When I was diagnosed with Vitiligo, I thought “Perfect! Just one more thing to add to my list of vulnerabilities.” And of course, it just had to appear on the area that’s most visible to the world. Now, I had to constantly hide my face behind make-up that I didn’t even enjoy wearing so that others wouldn’t comment or stare at the white spot on my face. A spot that, to me, made me ugly.

I’ve had it now for years, always looking at it as something that takes away from the beauty I didn’t really believe I had. Even when I chose to believe that I was just as beautiful on the outside as I was on the inside, I never saw my white spot as nothing more than a hindrance… But it took one person to show me that it was the complete opposite (and in a weird way if I’m being totally honest.)When I asked this friend of mine what they thought of this white spot on my face, they said, “it reminds me of a pitbull.”

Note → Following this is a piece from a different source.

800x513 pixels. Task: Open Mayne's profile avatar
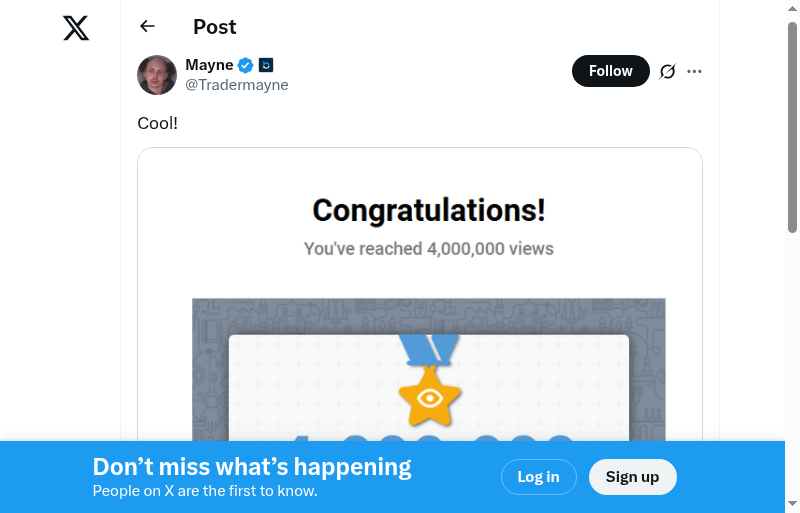pos(157,75)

Naturally, I respond with “So, I look like a dog to you?” Admittedly, I was a little offended at first, but then I thought about the deeper meaning behind it. It’s silly to explain but that comment actually tugged at my heart in a way that made me look at my insecurity as something that made me unique.

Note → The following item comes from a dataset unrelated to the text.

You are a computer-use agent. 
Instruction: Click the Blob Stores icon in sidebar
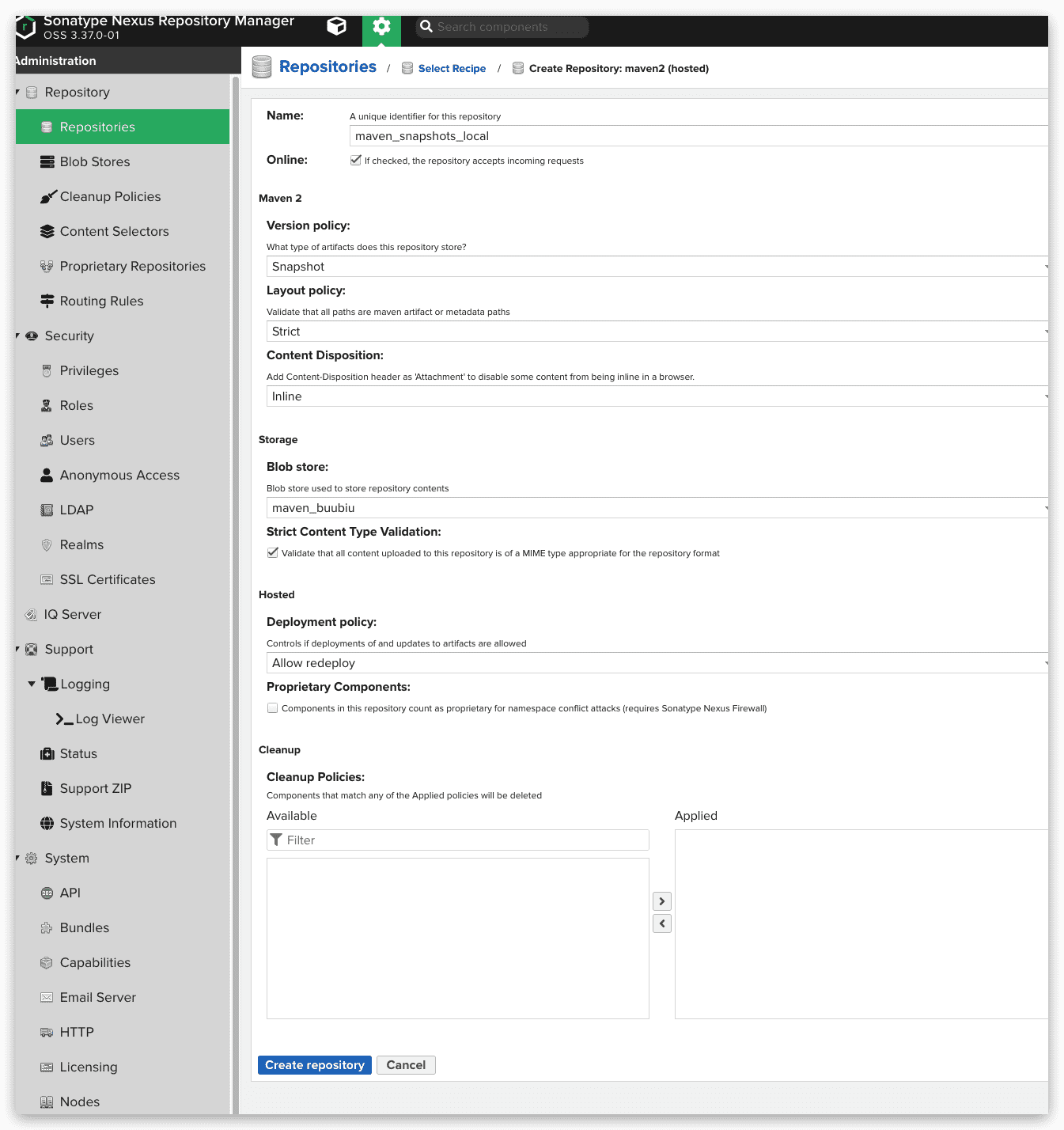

Pitbulls are animals that are notorious for being labeled as something they’re not. They’re judged harshly by society when all they really want is to be loved and accepted… and boy, do they win the hearts of those who thought otherwise. Yes, you may think it’s a little ridiculous that I’m comparing myself to a dog but… don’t we all have some kind of spirit animal that we’re in love with?

The inside is what conquers the heart

Mine just happens to be a Pitbull. And I can’t thank my friend enough for giving a new meaning to my definition of beauty and strength. I’m not defined by my facial features or body shape. I’m defined by what the world see’s whenever they have a conversation with me or by learning who I am with the actions that I take.

I can’t say it’s always easy to look in the mirror and see something that I think shouldn’t be there at all… but it’s taught me a valuable lesson that so many people should learn sooner rather than later. You’ll never be able to convince me that people can fall in love… and I mean really in love with what they see on the outside. The inside is what conquers the heart. My pit-bull mark is a reminder that as long as my heart is filled with the right kind of beauty, I’ll never look ugly a day in my life.